Assorted Articles (Jan 2016)


RPG Rant/Observation–
When designing or running an RPG, I think four basic questions are probably more important than any others:
1) Does X (what’s about to happen/not happen, or in the case of design – what might happen/not happen) benefit from uncertainty and/or from being a choice? If no real opportunities will result from introducing uncertainty/choice, narrate or let someone else narrate with authority.
(Unless powerlessness is a theme or the players aren’t comfortable/confident enough yet, or the like…).
2) If uncertainty/choice indeed improves upon the situation, then should the choice/conflict be resolved narratively or tactically? With what level of rigor? (e.g. how long does that combat need to go on for?)
3) Is it a good story? If not, revise the way you’re answering the first two questions.
Maybe the players are making bad choices, but maybe you are not offering them the right opportunities.
4) Is everyone having fun? If not, revise the way you’re answering the first three questions. Fun is more important than a good story – though ideally the two will not be at odds if everyone in your gaming group is a good fit for each other and for the game/story.

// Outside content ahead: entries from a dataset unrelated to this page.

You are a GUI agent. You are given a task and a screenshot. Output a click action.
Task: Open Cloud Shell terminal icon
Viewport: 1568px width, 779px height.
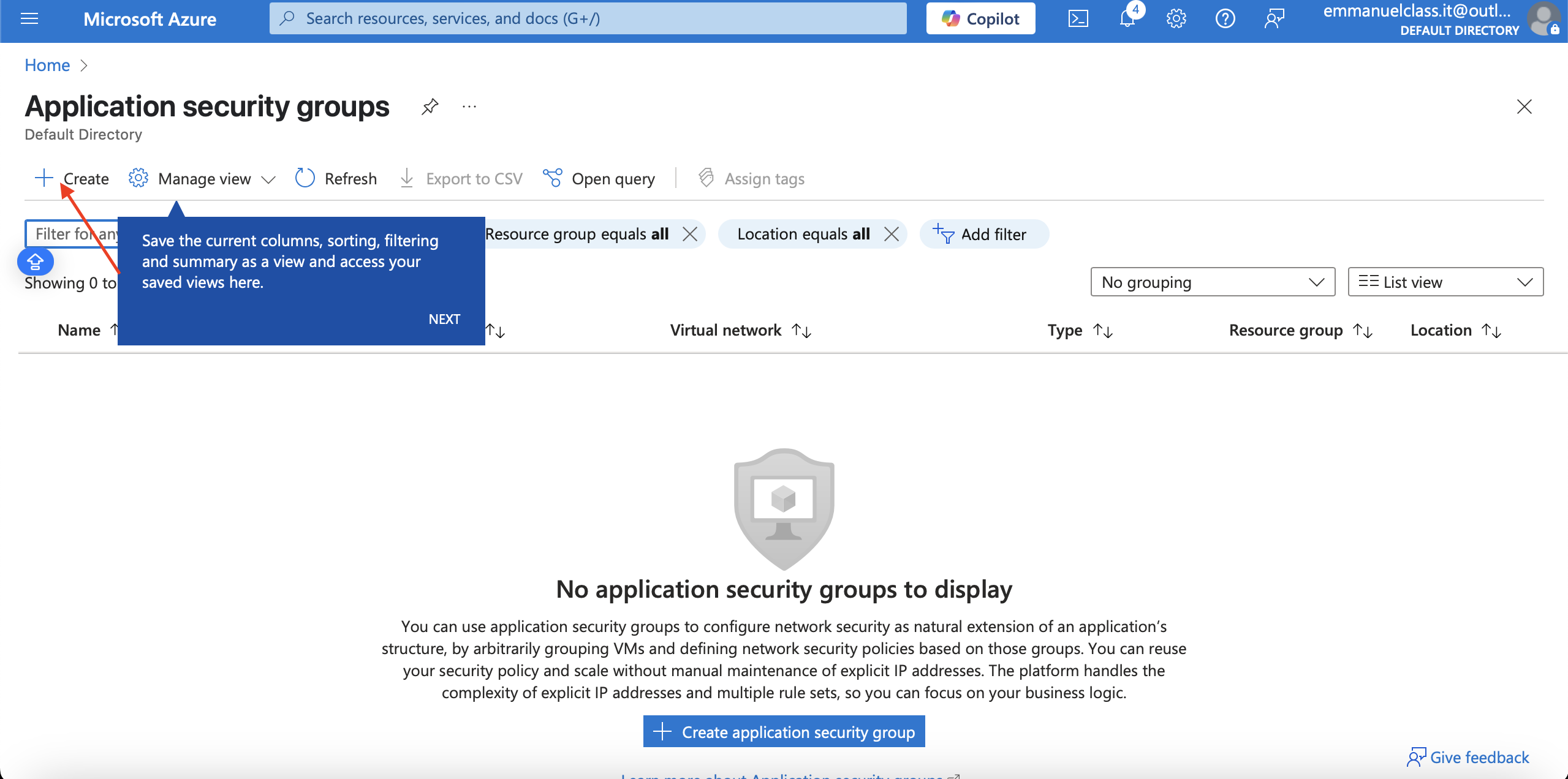(x=1078, y=19)
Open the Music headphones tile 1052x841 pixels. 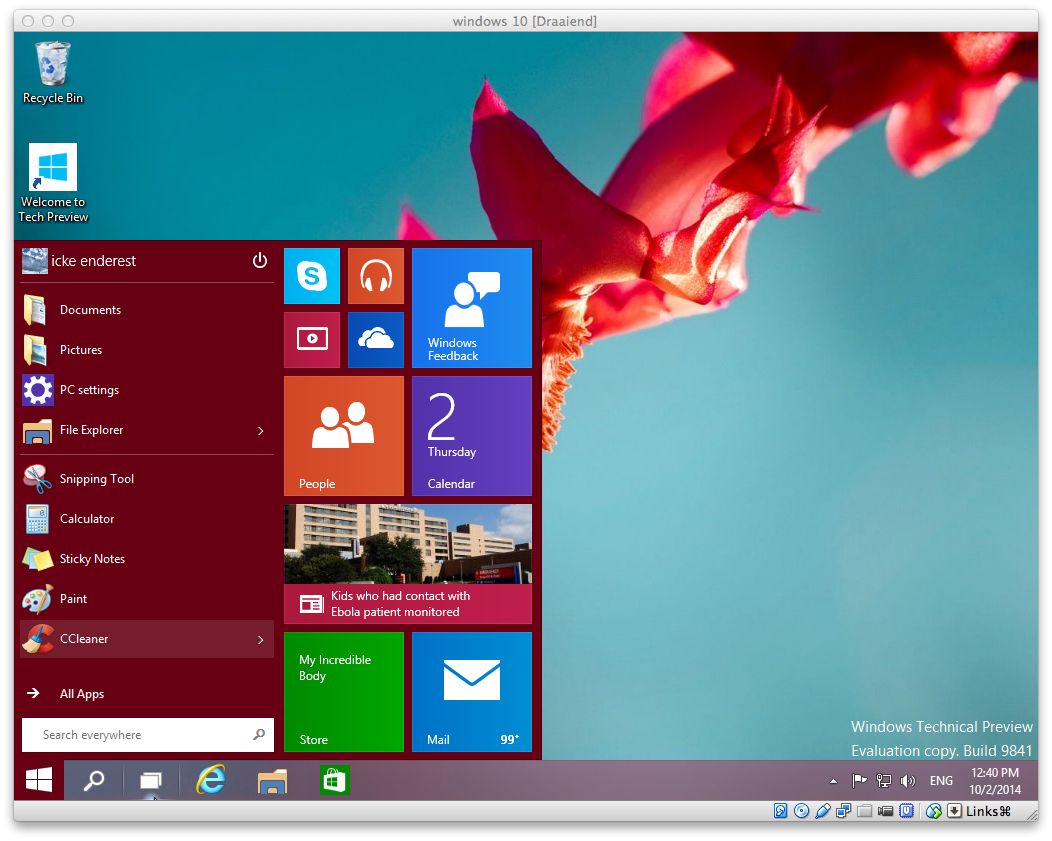(x=376, y=276)
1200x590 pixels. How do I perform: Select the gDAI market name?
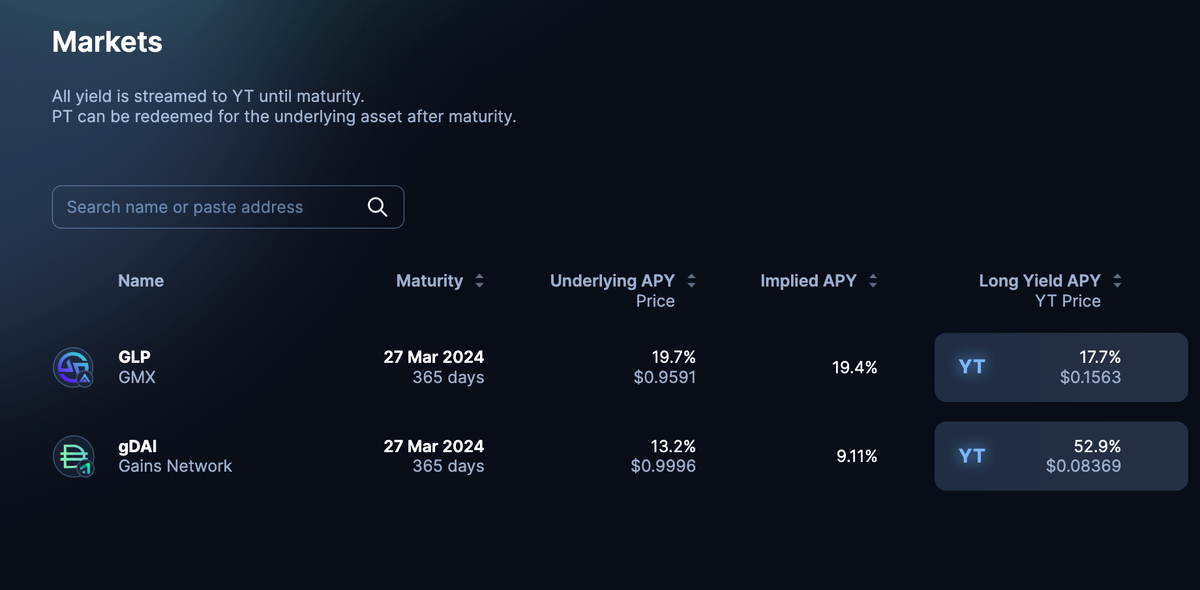tap(138, 446)
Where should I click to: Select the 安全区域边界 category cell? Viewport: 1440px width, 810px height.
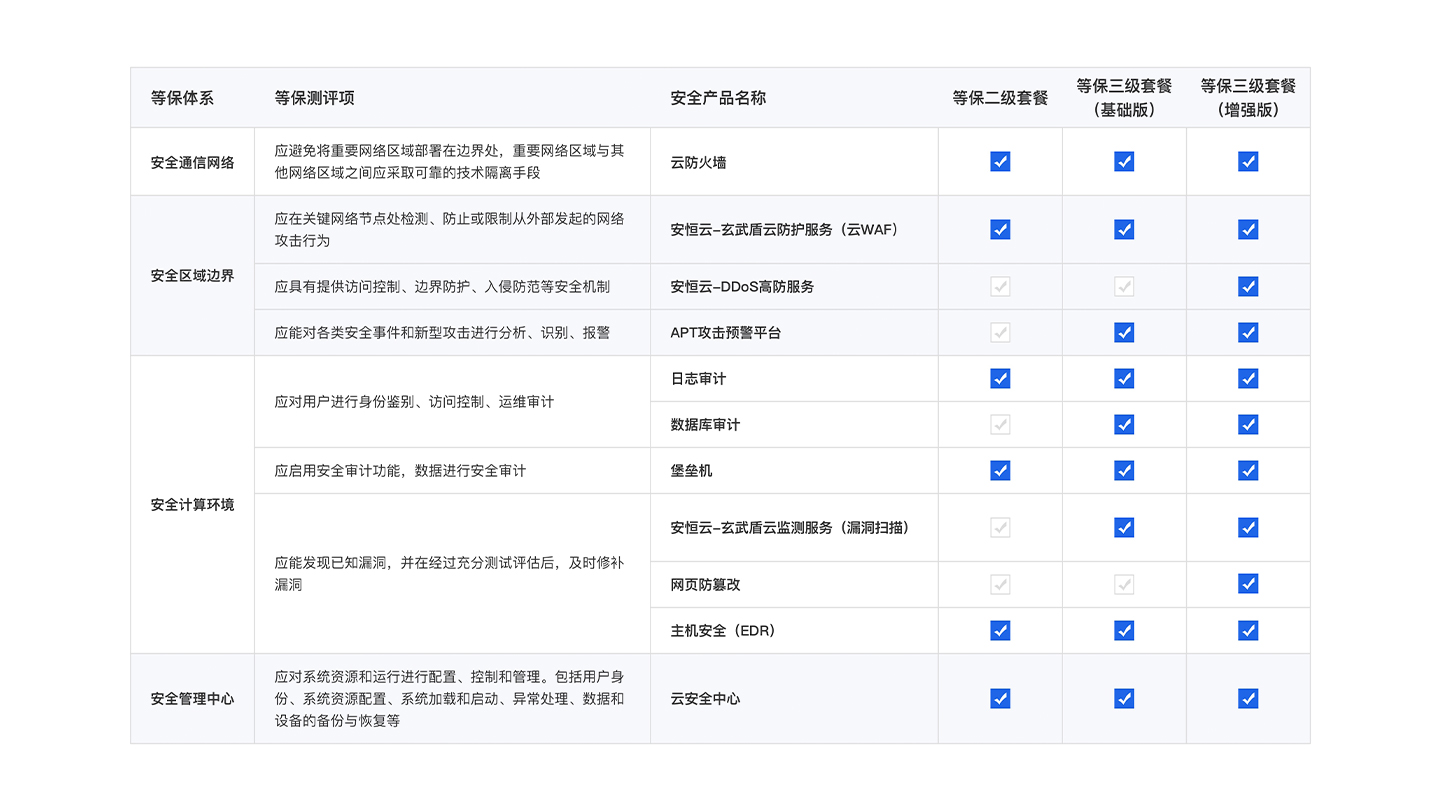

BONUS: Thoughts about themes in games…

In terms of bringing out the themes of a story, I think you need to think about where in the rules “story” happens.

In DnD, is it with a skill check? Is it a narrative plot point? Is it the outcome of a combat encounter?
What rolls matter and why do they matter? What choices matter and how do they contribute to the growth of a character, the group dynamic, and/or to external elements of the game world?
Once you’ve figured that out, you’ll have a firmer grasp of where and how your theme should be a part of play/rules/mechanics.

It makes sense to create a new stat or mechanic to call attention to Suspicion or Hope or Vice or whatever, if that’s an important aspect of the story you’re telling in your game- but otherwise more rules almost never equals more fun.
Rules slow story down- and while the “game” is an important element of the RPG, it needs to be present and fulfilling WITHOUT getting in the way of the creative experience. Otherwise, why not just play a minis game or better still a CRPG which does all the math in the background for you?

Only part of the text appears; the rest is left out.